**Recorded information:**
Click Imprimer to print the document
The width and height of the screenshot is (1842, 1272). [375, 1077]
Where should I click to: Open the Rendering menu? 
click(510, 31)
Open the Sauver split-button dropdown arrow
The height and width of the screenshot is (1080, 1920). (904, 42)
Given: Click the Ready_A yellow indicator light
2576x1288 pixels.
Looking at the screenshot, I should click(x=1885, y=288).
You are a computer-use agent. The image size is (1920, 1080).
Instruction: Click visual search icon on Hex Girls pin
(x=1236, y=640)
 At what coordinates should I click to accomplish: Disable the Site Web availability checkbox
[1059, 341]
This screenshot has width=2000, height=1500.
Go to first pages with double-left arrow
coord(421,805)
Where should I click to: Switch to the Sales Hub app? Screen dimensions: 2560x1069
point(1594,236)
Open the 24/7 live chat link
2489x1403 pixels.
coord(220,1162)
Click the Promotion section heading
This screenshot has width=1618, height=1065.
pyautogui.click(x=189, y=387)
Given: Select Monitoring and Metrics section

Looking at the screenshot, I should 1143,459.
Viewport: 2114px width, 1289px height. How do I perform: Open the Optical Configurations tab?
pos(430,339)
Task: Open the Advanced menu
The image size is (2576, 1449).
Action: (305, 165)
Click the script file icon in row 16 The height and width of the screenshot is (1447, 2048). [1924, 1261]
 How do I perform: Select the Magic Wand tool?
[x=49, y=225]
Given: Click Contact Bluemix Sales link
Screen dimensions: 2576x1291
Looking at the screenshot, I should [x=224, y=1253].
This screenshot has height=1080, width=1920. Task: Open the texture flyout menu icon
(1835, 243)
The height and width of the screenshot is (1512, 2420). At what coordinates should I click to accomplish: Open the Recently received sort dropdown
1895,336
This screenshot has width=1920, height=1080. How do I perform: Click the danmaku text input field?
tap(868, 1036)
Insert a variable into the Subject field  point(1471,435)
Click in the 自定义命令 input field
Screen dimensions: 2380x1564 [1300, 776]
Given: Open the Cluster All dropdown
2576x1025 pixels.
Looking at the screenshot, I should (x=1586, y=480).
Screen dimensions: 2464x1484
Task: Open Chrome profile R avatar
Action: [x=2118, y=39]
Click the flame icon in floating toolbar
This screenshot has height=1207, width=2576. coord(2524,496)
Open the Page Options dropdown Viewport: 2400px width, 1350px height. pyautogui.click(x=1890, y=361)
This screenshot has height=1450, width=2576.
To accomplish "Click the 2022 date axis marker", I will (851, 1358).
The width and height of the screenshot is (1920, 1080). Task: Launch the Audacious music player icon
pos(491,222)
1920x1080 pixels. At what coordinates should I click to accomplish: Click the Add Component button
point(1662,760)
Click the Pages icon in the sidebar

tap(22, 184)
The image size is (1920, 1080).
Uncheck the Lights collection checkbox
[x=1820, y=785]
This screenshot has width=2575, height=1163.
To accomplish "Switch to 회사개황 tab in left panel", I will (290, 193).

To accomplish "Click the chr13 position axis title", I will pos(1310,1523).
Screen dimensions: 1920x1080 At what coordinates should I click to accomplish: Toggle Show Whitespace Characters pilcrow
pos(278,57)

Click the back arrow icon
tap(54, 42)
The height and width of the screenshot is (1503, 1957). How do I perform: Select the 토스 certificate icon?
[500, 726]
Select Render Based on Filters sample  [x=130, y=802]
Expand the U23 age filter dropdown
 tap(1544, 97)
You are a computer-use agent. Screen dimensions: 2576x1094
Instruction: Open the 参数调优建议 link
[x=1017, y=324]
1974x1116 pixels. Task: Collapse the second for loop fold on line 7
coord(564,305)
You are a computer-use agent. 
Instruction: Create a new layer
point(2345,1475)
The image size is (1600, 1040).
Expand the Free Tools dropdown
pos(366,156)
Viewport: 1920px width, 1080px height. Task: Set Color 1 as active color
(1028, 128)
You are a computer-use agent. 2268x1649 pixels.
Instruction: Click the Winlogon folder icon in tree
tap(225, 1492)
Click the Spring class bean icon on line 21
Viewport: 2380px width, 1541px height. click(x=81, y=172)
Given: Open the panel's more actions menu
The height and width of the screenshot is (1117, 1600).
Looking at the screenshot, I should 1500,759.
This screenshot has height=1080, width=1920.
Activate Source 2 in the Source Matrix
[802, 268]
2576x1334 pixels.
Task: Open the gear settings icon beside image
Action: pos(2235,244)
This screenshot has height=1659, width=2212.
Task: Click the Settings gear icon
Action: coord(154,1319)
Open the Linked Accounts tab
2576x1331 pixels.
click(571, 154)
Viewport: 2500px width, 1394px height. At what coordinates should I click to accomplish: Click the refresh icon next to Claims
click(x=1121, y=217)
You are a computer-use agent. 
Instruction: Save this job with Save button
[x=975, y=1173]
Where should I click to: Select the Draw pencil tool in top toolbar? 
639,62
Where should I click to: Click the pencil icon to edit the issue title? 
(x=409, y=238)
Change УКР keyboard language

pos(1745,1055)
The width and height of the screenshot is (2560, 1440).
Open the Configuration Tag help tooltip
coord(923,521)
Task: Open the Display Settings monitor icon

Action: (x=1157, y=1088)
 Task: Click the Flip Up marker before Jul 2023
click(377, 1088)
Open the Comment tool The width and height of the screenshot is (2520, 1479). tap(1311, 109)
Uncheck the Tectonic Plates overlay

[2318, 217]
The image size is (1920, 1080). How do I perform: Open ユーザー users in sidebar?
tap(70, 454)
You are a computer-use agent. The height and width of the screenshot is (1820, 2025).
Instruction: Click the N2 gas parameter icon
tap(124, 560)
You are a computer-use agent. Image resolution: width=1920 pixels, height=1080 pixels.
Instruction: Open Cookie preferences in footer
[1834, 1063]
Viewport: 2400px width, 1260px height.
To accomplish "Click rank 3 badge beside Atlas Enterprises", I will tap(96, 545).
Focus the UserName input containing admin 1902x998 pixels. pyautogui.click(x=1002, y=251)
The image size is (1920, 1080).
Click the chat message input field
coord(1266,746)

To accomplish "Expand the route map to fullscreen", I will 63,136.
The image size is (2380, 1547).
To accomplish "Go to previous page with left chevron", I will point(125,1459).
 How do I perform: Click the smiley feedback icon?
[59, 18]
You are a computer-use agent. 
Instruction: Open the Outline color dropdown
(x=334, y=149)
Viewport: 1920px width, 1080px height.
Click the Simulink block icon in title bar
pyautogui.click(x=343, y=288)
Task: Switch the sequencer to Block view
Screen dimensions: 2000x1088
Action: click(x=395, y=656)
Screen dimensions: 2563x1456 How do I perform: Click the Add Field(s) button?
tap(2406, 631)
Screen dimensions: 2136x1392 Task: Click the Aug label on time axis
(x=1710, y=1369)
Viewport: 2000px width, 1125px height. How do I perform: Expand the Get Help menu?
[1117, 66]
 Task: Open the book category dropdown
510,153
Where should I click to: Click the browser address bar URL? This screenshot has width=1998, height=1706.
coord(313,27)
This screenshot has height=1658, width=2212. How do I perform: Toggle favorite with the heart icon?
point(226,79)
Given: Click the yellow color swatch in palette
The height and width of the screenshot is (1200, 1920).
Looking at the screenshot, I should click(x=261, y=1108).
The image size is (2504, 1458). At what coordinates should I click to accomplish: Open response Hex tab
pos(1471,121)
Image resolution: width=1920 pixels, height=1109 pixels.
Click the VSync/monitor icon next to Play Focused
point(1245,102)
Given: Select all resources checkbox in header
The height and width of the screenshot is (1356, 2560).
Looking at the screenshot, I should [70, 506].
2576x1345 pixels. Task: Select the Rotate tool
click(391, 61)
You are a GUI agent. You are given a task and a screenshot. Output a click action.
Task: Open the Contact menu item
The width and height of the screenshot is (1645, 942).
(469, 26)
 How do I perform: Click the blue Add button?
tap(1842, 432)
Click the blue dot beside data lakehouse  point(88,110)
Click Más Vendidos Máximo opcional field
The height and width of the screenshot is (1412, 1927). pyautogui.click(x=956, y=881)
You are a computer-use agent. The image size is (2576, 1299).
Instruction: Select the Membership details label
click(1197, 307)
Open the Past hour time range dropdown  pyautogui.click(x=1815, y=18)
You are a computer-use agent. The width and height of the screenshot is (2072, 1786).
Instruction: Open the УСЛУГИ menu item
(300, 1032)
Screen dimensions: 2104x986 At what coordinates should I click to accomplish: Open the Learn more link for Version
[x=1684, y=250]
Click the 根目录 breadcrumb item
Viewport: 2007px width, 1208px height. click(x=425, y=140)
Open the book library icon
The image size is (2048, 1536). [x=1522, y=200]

**Aim of the exercise:**
For each line above that includes "Contact", make a copy.

**Exercise response:**
Given: Click Contact Bluemix Sales link
Task: Open the Contact menu item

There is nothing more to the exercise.